▶ Task brief
Each line from the one containing "[AFK Arena on Reddit] (375, 2120)" through the end of the data must be retyped exactly, and no other line.

Screenshot grounding data
+ + + + + + +

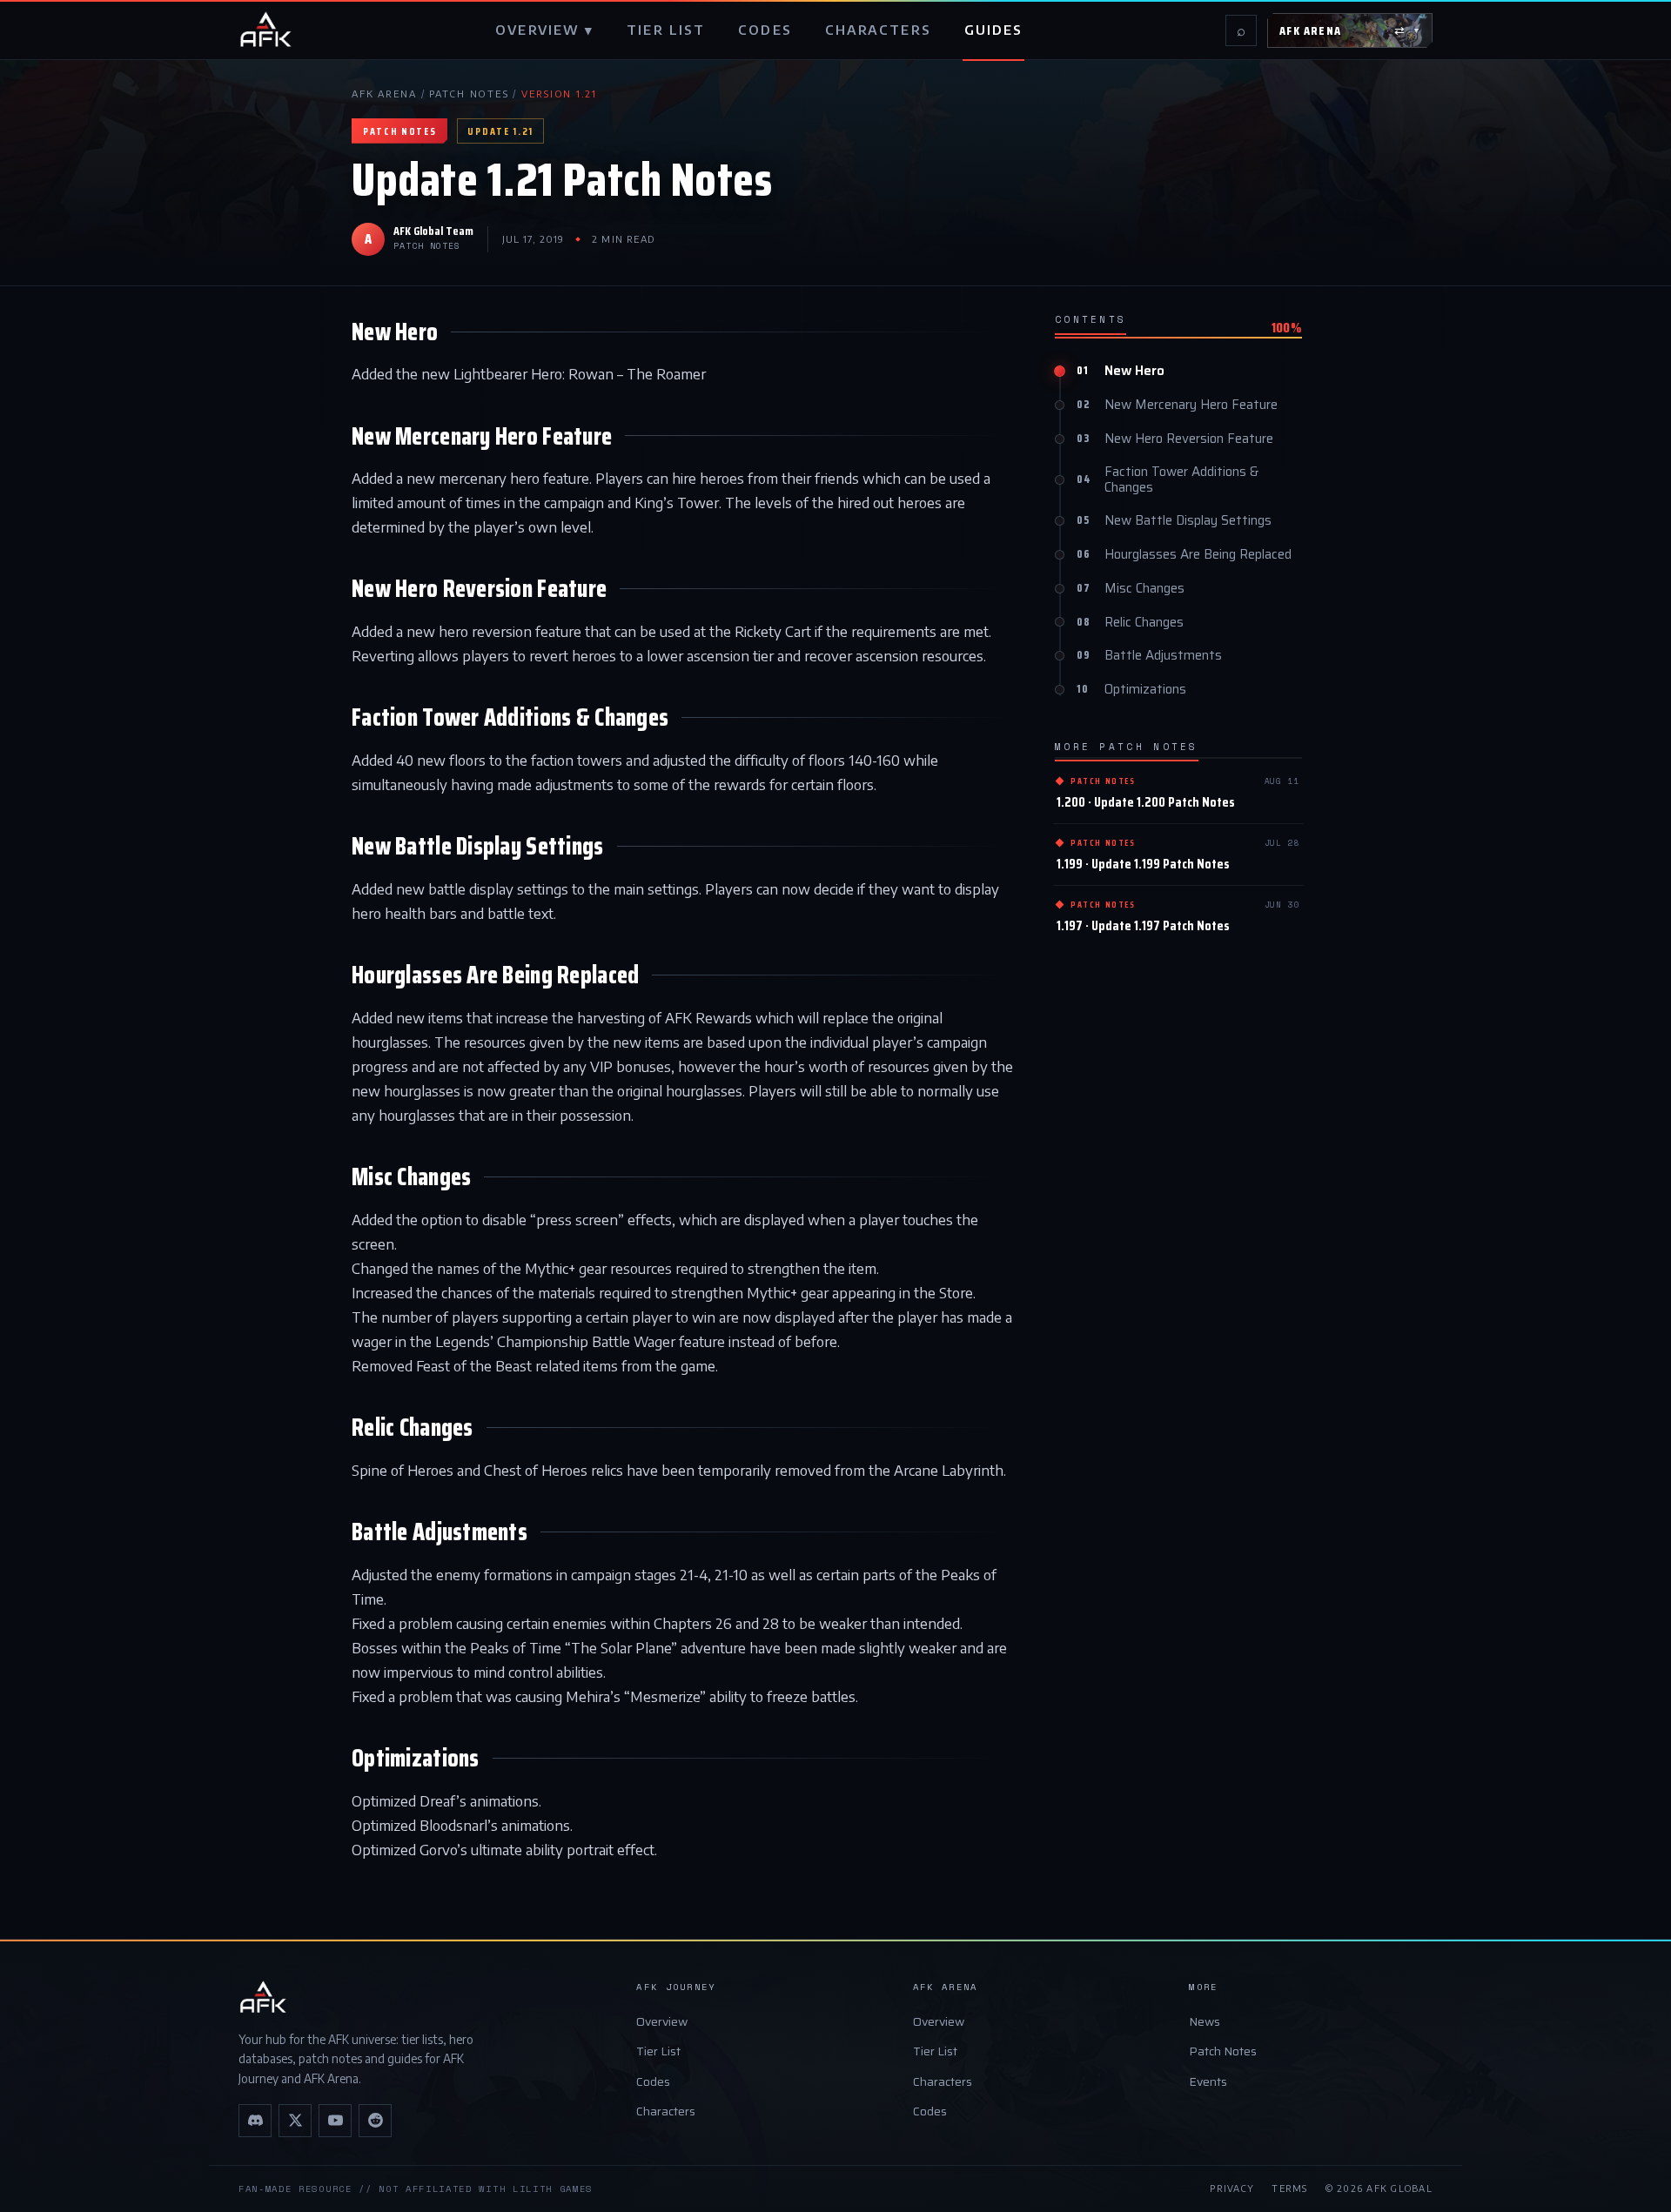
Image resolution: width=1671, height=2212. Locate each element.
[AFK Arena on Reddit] (375, 2120)
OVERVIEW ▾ (544, 29)
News (1204, 2021)
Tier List (658, 2051)
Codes (653, 2081)
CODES (765, 29)
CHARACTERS (878, 29)
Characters (665, 2111)
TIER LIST (666, 29)
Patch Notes (468, 93)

+ + + + + + +

▶ Solution for this exercise
[AFK Arena on Reddit] (375, 2120)
OVERVIEW ▾ (544, 29)
News (1204, 2021)
Tier List (658, 2051)
Codes (653, 2081)
CODES (765, 29)
CHARACTERS (878, 29)
Characters (665, 2111)
TIER LIST (666, 29)
Patch Notes (468, 93)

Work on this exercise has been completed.